[TESTO DI RIFERIMENTO]
Pranziamo e iniziamo a scendere traversando su roccette attrezzate con cavi, corde e bulloni vari. Poi, mentre siamo sul sentiero sottostante, notiamo che tutti coloro che ci seguono hanno qualche problema sui tratti sassosi. Infatti gli austriaci e i tedeschi camminano abitualmente appoggiandosi a bastoncini da sci che, se possono essere utili in salita o sui prati in discesa, sono veramente scomodi su tratti rocciosi o peggio lungo le morene costellate dalla vetroresina, dall’alluminio e dalla plastica dei bastoncini frantumati.
Il sentiero scende velocemente fino a un bivio da cui si traversa a mezza costa in direzione della Regensburger Hütte, che si vede in lontananza sul margine di un altopiano. Arriviamo al rifugio e scopriamo che, essendo sabato, tutti i posti disponibili sono occupati. Il gestore, impietosito dalle nostre facce tristi, ci sistema nel rifugio invernale: siamo felici come pasque. Più tardi, nella sala da pranzo, assistiamo all’inizio dell’ebbrezza generale che festeggia il finesettimana e già alle otto di sera saranno in molti a non reggersi in piedi. Noi, impiegando diversamente il nostro tempo, abbiamo scoperto che per soli 5 euro (oiro, nell’idioma locale) si può spedire via teleferica uno zaino da qui alla Dresdner Hütte e passiamo una mezz’ora a preparare un sacco da montagna mostruosamente pesante, che ci lasci leggeri per l’escursione di domani.
Quando andiamo a dormire, ci accorgeremo ben presto che la festa continua: tutta la notte sarà turbata dall’andirivieni dei nostri compagni di stanza che, avendo bevuto una decina di litri di birra a testa, si alzano ogni ora…Quarto giorno
Dalla Regensburger Hütte alla Dresdner Hütte (5 ore e 20 minuti)

[ESTRATTO DEI DATI]
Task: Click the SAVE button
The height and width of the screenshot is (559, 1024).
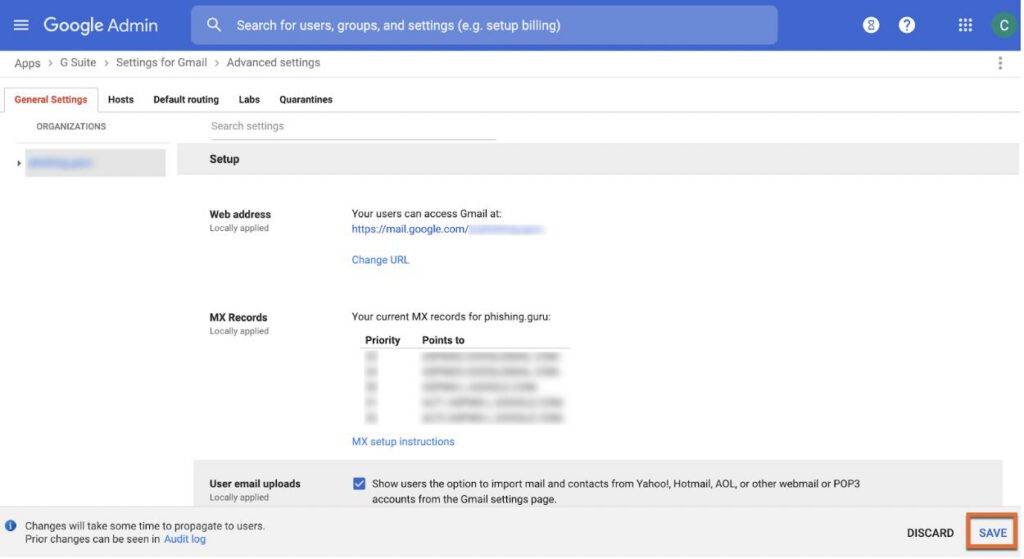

[ELENCO DELLE CONSEGNE]
A - Cita fedelmente il brano sull'escursione da "Pranziamo e iniziamo" fino a "dei bastoncini frantumati." compreso.
B - Secondo il brano sull'escursione:
(i) Quanto costa spedire uno zaino via teleferica fino alla Dresdner Hütte?
(ii) Dove si trova la Regensburger Hütte, vista in lontananza dal sentiero?
(iii) Quanto tempo richiede il tratto dalla Regensburger Hütte alla Dresdner Hütte?

[RISULTATI DELL'ESERCIZIO]
A -
Pranziamo e iniziamo a scendere traversando su roccette attrezzate con cavi, corde e bulloni vari. Poi, mentre siamo sul sentiero sottostante, notiamo che tutti coloro che ci seguono hanno qualche problema sui tratti sassosi. Infatti gli austriaci e i tedeschi camminano abitualmente appoggiandosi a bastoncini da sci che, se possono essere utili in salita o sui prati in discesa, sono veramente scomodi su tratti rocciosi o peggio lungo le morene costellate dalla vetroresina, dall’alluminio e dalla plastica dei bastoncini frantumati.

B -
(i) 5 euro.
(ii) Sul margine di un altopiano.
(iii) 5 ore e 20 minuti.